Helton v. State

MORRISON, Presiding Judge.

The offense is the possession of marijuana; the punishment, 11 years.

In view of our disposition of this case, a recitation of the facts will not be deemed necessary other than to observe that the officers searched a residence under and by virtue of a search warrant. At the time the evidence was offered, it was objected *489to, among other grounds, as follows: “The warrant issued in this case is invalid because it does not meet the requirements of Article 1, Section 9, of the Constitution of the State of Texas nor the requirements of Article 310, C.C.P. * * * We further allege that the search warrant and affidavit are invalid because it is vague and defective in describing the premises to be searched.” We quote the pertinent part from the affidavit and the search warrant: “ * * * in a (6) residence situated in Dallas County, Texas at (7) 719 Bonnie View which said (5) Billy Joe Helton occupies, possesses, controls and has charge of.” We are not so concerned with the failure to state whether Bonnie View is a street, avenue or boulevard, but the entire absence of any mention as to the name of the city where the same is located renders the search warrant vague and defective in describing the premises to be searched.

We are aware of the rule of law recently expressed in Gaines v. State, 161 Texas Cr. Rep. 589, 279 S.W. 2d 96, as follows: “The occupancy and ownership of the premises as stated in the affidavit may be looked to in aid of the description given,” but we do not believe that proof of occupancy and ownership can dispense with the necessity of describing the premises to be searched as near as may be.

Article I, Section 9, of our Constitution reads as follows:

“The people shall be secure in their persons, houses, papers and possessions, from all unreasonable seizures or searches, and no warrant to search any place, or to seize any person or thing, shall issue without describing them as near as may be, nor without probable cause, supported by oath or affirmation.”

Out of the multitude of cases which have been decided by this court on the precise question before us here, there is only one case which holds that the name of the county alone is sufficient. It is Cruze v. State, 114 Texas Cr. Rep. 450, 25 S.W. 2d 875. The cases cited in the Cruze opinion do not support the decision there reached, and it is interesting to note that the Cruze case has been cited only once. It was cited recently in Franklin v. State, 163 Texas Cr. Rep. 330, 291 S.W. 2d 322, as supporting the sufficiency of the following description:

“* * * a certain private dwelling, located in Fisher County, Texas described as (a) Virgil Franklin residence, Block 153, in the original town of Rotan, Texas and being the premises *490occupied by, in charge of and under the control of Virgil Franklin.”
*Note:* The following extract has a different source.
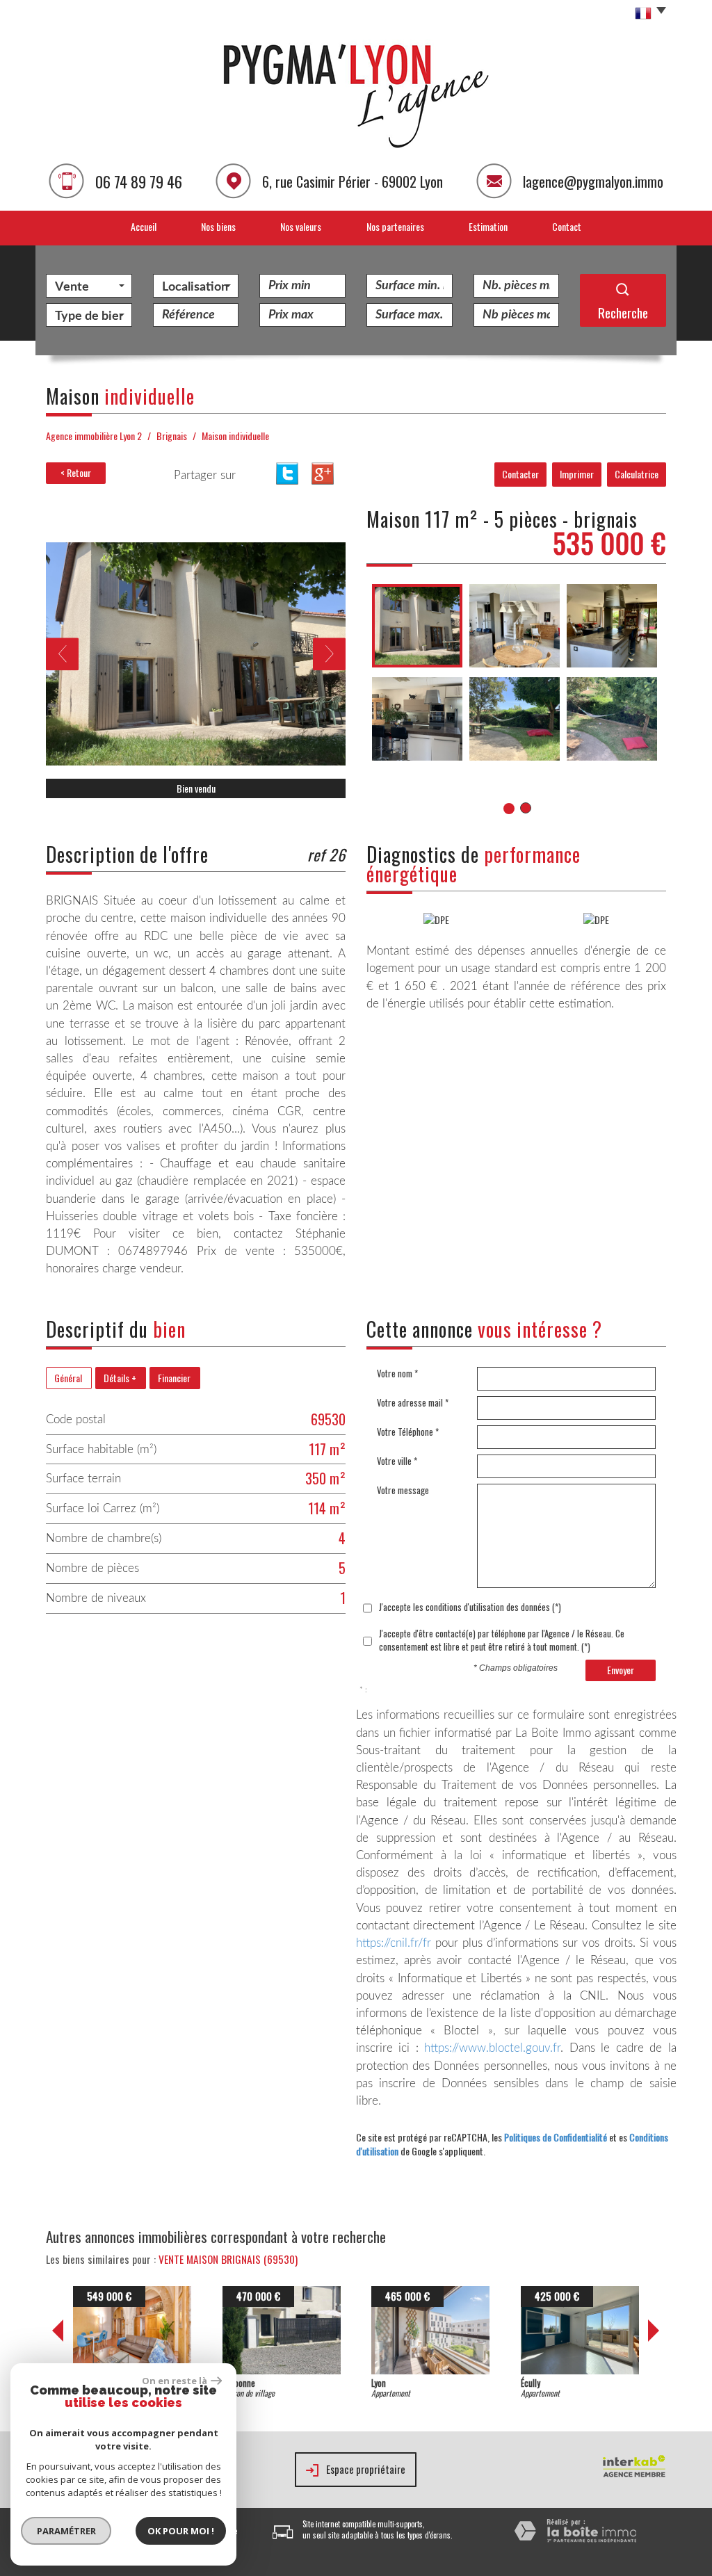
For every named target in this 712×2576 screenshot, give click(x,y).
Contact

It should be noted that in the Franklin case the name of the city was given as well as the location of the residence within such city.

The sufficiency of the description in the Franklin case is clearly adequate, but that holding does not make adequate the description in the Cruze case or in the case at bar.

While the rule announced in the Cruze case may have been a sufficient description of the premises to be searched in some sparsely settled county a number of years ago, we judicially know that Dallas County is today one of the most heavily populated counties in the state.

We are unable to reasonably say that in that county there would be only one person having the name of the person named in the search warrant and that, therefore, the premises to be searched might be ascertained. To the contrary, there may be numerous persons residing in Dallas County having the same name.

Under the peculiar facts here presented, we are constrained to conclude that the description in the search warrant was insufficient.

Appellant’s counsel in his brief poses this poignant question, “The officer in this case, to execute the warrant, was sent out into Dallas County, where was he to go? Was he to go to Garland or to Grand Prairie, Plano, Mesquite or some other city? The warrant states no city, no distance or direction from any public place or natural object * *

We have concluded that the Cruze case insofar as it conflicts with the holding herein is unsound and should be overruled. The test “as near as may be” has not been met by the description in the affidavit and warrant before us. In Willson’s Criminal Forms, 6th Edition, Section 3251, we find this admonition: “(here describe the place where the property is concealed as accurately as possible.)”

For the error of the court in admitting the fruits of the search in evidence, the judgment is reversed and the cause remanded.